__Exercise objective__. Set out the entries below as a numbered list, leaving out any blank lines and all pictures.

__Source records__.
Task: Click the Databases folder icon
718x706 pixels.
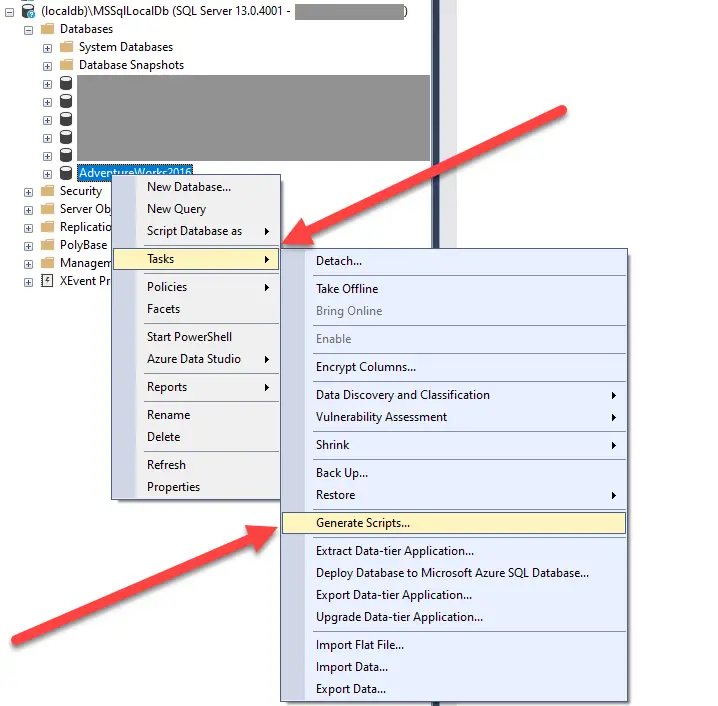Action: point(47,29)
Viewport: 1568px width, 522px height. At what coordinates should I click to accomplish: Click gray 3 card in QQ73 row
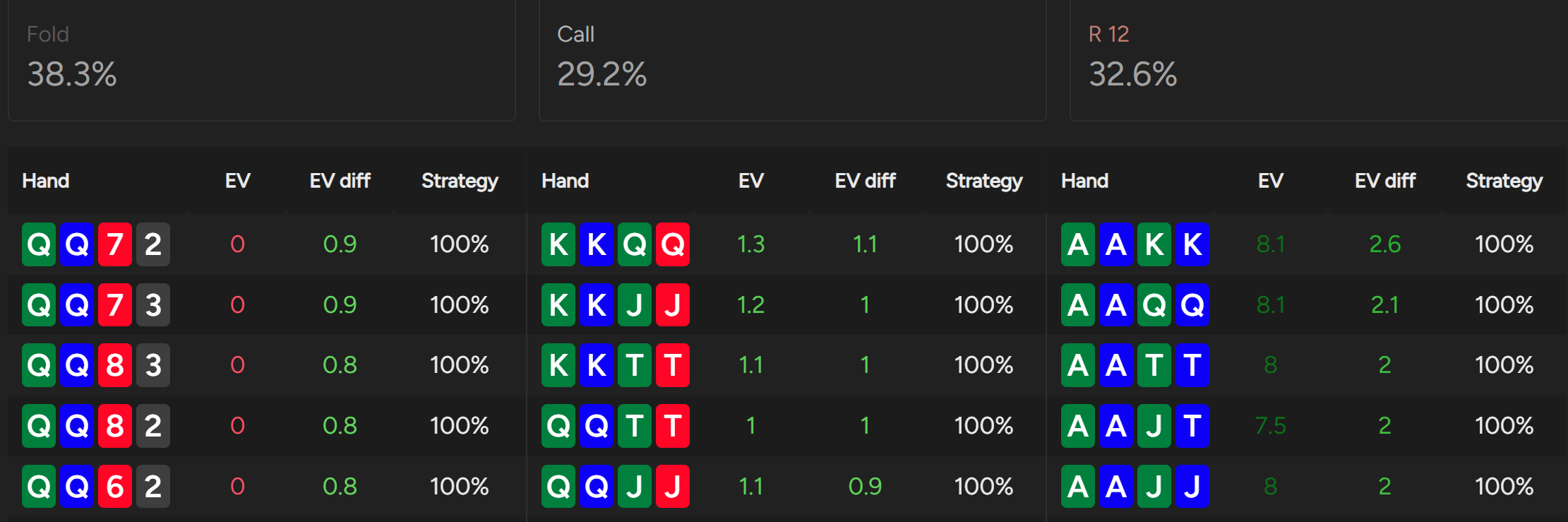(x=153, y=305)
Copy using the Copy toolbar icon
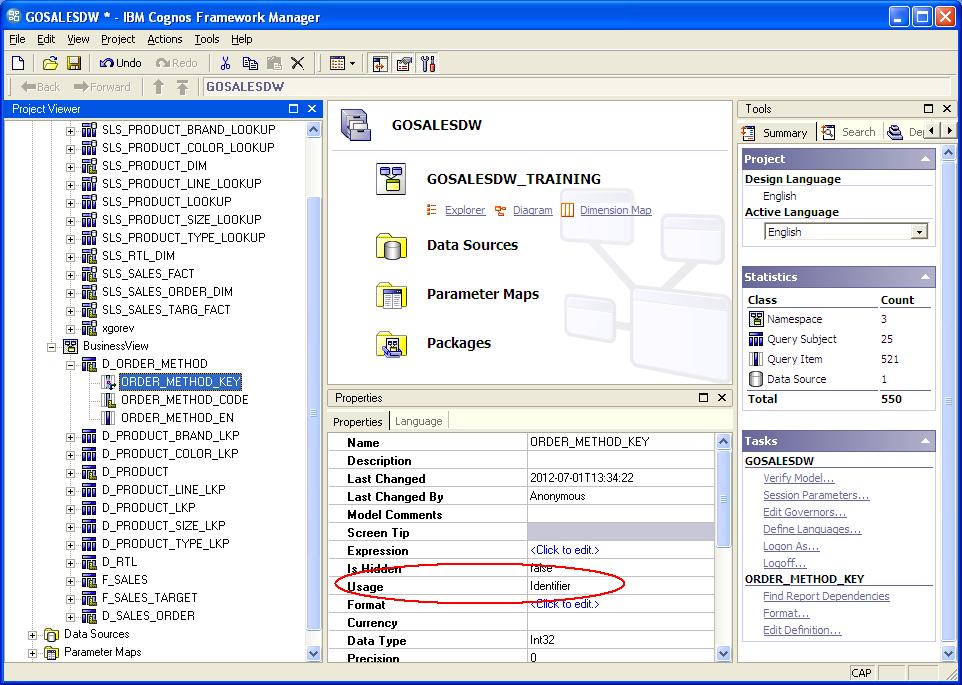This screenshot has height=685, width=962. click(x=250, y=62)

__Solution below__.
1. Task: Click the Databases folder icon
2. 718x706 pixels.
3. Action: point(47,29)
4. Viewport: 1568px width, 522px height. At what coordinates should I click to accomplish: Click gray 3 card in QQ73 row
5. (x=153, y=305)
6. Copy using the Copy toolbar icon
7. This screenshot has height=685, width=962. click(x=250, y=62)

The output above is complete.